Overall, the consistently high $ICC$ values (>0.87 across all testing sets) confirm that between-country differences, including institutional frameworks, energy mix composition, and development stages, constitute the primary source of predictive variance rather than measurement error. Unobserved factors such as geopolitical shocks and varying subsidy policies likely contribute to residual variance, particularly in datasets with diverse country compositions. This aligns with existing literature emphasizing national context in energy–growth nexuses. In this vein, as emphasized by Asiedu et al. emphasize that institutional and policy heterogeneity across European countries significantly influence energy–growth dynamics [12]. However, it is important to note that the $Corr$-$ICC$ gap observed in some cases (e.g., OECDf testing: $∆Corr- ICC$ = 0.08) may hint at systematic biases or uncaptured nonlinear interactions between specific energy types and growth within the model. For instance, the model might tend to overestimate growth in coal-reliant economies during periods of aggressive decarbonization, suggesting a potential area for further model refinement.

The findings underscore the ANN’s utility as a tool for identifying directional trends in energy–growth relationships, particularly for stable, data-rich economies. Nevertheless, small prediction deviations in some instances caution against interpreting outputs as precise point estimates, especially for countries undergoing rapid structural changes. While the MLP model generally demonstrates strong predictive capability for energy–growth relationships under normal economic conditions, two key considerations must be acknowledged. First, the wider confidence intervals and increased residual spread observed in the testing phase, particularly during periods of global volatility, suggest that models based on annual growth rates may not fully capture the effects of abrupt macroeconomic shocks. Second, persistent between-country variability—quantified by $ICC$-based variance partitioning—highlights the role of unmodeled institutional and geopolitical factors, especially in developing economies. Similar concerns have been raised in recent studies, which indicate that even advanced ML models can be sensitive to geopolitical instability and structural disruptions, particularly under volatile macroeconomic conditions [15,26].
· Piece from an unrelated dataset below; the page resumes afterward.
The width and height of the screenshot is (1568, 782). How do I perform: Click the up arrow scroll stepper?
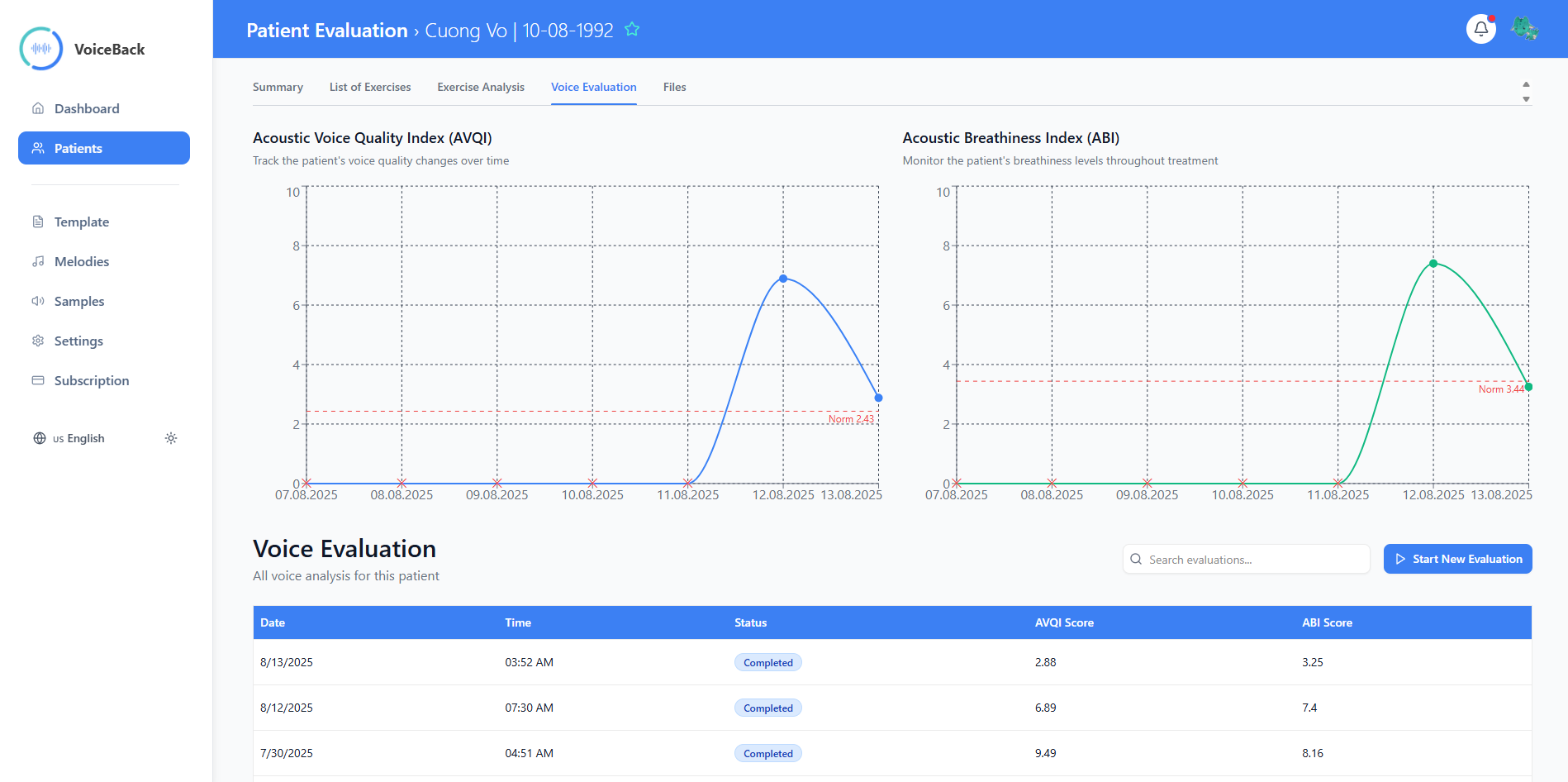pyautogui.click(x=1526, y=84)

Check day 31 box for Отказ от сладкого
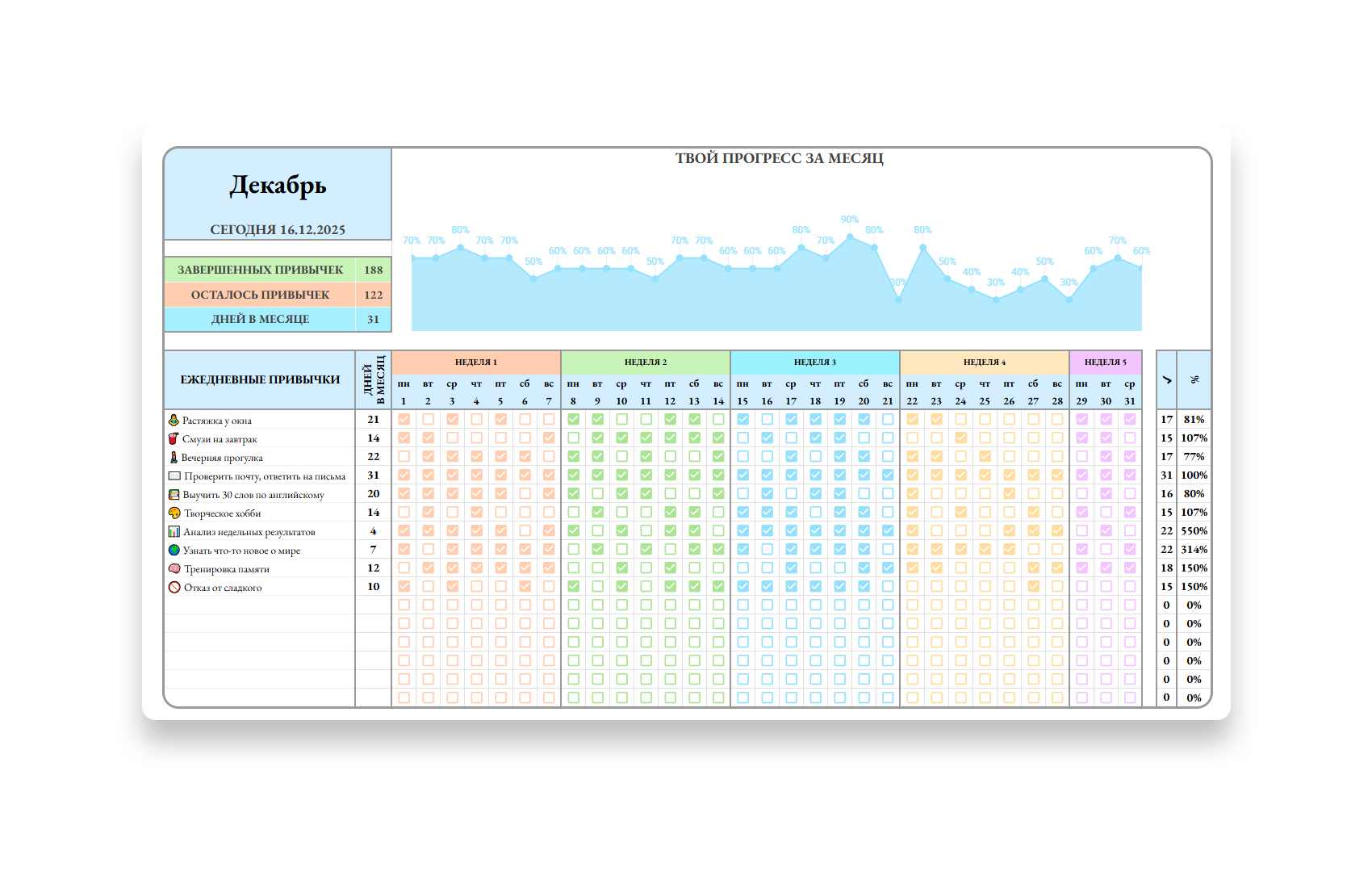tap(1130, 586)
4.2. Panel-Based Bidirectional Causality Analysis

To complement the correlation- and reliability-based evaluation of the ANN model, the analysis was extended with a panel causality approach to uncover the directional dynamics between disaggregated energy sources and economic growth. For this purpose, the Dumitrescu–Hurlin panel causality test was applied, enabling a more nuanced assessment of whether energy consumption merely follows economic expansion or also acts as a driver of growth across different country groups. In this respect, the test directly engages the classic growth–conservation–feedback–neutrality hypotheses summarized in these surveys, allowing the present results to be read against well-established causal patterns in the literature [39,40,41].

The results of the Dumitrescu–Hurlin panel causality tests for G20 countries are presented in

Table 12. Panel causality tests for G20 countries ¹.

Null Hypothesis	W-Stat.	Zbar-Stat.	p	Decision
Coal does not cause GDP growth	1.544	−0.993	0.321	Fail to reject
GDP growth does not cause Coal	7.733 ***	12.494	0.000	Reject
Oil does not cause GDP growth	1.162 *	−1.826	0.068	Reject
GDP growth does not cause Oil	4.055 ***	4.478	0.000	Reject
Gas does not cause GDP growth	1.914	−0.187	0.852	Fail to reject
GDP growth does not cause Gas	2.961 **	2.094	0.036	Reject
Nuclear does not cause GDP growth	0.899 **	−2.400	0.016	Reject
GDP growth does not cause Nuclear	3.904 ***	4.149	0.000	Reject
Hydro does not cause GDP growth	1.147 *	−1.860	0.063	Reject
GDP growth does not cause Hydro	3.384 ***	3.017	0.003	Reject
Wind does not cause GDP growth	1.306	−1.512	0.131	Fail to reject
GDP growth does not cause Wind	6.907 ***	10.695	0.000	Reject
Solar does not cause GDP growth	1.318	−1.486	0.137	Fail to reject
GDP growth does not cause Solar	6.703 ***	10.249	0.000	Reject
Other renewables does not cause GDP growth	1.851	−0.325	0.745	Fail to reject
GDP growth does not cause Other renewables	2.774 *	1.687	0.092	Reject

¹ Level of significance: *** p-value < 0.01, ** p-value < 0.05, * p-value < 0.10.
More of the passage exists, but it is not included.